Performance bench testing according to international standards has been conducted to determine conformance. Biocompatibility and sterilization studies has been completed for the applicable components. Hence the ELECTROmatic demonstrates substantial equivalence.

The performance of the ELECTROmatic has been verified utilizing the following standards:

  • ISO 9168 2009-07-15 Dentistry Hose connectors for air driven dental handpieces -
  • -ISO 14457 First edition 2012-09-15 - Dentistry - Handpieces and motors
  • -IEC 60601-1 - Medical electrical equipment - Part 1: General requirements for basic safety and essential performance (IEC 60601-1: 2005 + CORR. 1 (2006) + CORR. 2 (2007))
  • -IEC 60601-1-2 - Medical electrical equipment - Part 1-2: General requirements for safety: Collateral standard: Electromagnetic compatibility; Requirements and tests (IEC 60601-1-2:2007 / EN 60601-1-2:2007)
  • -ANSI/AAMI ES60601-1 - Medical electrical equipment - Part 1: General requirements for basic safety and essential performance (ANSI/AAMI ES60601-1: 2005 / A2:2010)
  • -IEC 62304 - Medical device software - Software life cycle processes (IEC 62304:2006 -First edition)
  • -ISO 7405 Second edition 2008-12-15 - Dentistry - Evaluation of biocompatibility of medical devices used in dentistry / ISO 10993-1 - 2009-10-00 - Biological evaluation of medical devices - Part 1: Evaluation and testing within a risk management system
  • -ISO 10993-1 - 2009-10-00 - Biological evaluation of medical devices - Part 1: Evaluation and testing within a risk management system

Clinical Test Data:

Clinical data is not needed to characterize performance and establish substantial equivalence.

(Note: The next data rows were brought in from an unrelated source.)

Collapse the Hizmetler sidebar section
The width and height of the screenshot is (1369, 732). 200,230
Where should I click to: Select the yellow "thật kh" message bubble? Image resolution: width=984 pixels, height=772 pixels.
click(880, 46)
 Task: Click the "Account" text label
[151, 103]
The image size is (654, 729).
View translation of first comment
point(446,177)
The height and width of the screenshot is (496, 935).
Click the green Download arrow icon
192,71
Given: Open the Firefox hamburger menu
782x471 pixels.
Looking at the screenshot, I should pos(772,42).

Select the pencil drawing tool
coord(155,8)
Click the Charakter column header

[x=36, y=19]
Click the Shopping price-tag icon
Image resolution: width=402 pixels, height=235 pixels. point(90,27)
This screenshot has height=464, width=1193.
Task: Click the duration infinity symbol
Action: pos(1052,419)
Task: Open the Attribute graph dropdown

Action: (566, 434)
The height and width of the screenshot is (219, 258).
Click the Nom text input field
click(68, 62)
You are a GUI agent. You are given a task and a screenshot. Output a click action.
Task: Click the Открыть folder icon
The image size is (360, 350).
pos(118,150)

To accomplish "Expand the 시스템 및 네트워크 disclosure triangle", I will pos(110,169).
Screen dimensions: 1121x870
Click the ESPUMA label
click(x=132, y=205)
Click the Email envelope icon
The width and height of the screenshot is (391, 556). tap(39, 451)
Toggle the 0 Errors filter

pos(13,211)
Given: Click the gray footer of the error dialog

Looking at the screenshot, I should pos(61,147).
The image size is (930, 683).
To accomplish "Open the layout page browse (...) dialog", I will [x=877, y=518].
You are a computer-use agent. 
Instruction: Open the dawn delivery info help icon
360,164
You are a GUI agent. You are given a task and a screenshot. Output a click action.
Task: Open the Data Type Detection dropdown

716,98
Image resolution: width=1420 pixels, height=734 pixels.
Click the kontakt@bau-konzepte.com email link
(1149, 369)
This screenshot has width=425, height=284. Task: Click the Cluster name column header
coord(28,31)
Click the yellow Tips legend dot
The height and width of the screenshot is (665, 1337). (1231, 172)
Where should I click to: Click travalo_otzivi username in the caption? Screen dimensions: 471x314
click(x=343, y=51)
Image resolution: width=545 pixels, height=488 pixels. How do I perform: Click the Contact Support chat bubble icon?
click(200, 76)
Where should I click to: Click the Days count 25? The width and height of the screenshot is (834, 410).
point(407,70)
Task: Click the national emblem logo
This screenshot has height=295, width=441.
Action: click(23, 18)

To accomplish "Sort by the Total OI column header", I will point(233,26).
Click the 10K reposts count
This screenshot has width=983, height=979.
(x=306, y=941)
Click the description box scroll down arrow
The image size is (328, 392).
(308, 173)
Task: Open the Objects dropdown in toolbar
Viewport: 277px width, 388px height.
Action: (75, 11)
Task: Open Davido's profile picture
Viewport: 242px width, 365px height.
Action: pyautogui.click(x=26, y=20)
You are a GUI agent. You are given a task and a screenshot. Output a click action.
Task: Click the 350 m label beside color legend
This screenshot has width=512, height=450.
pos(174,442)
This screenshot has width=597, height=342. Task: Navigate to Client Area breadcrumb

The non-clinical test data characterize all performance aspects of the device based on wellestablished scientific and engineering principles. Clinical testing has not been conducted on this product.

Conclusion:

Based on a comparison of intended use, indications, technological characteristics, principle of operation, features and performance data, the ELECTROmatic is deemed to be substantially equivalent to the predicate device.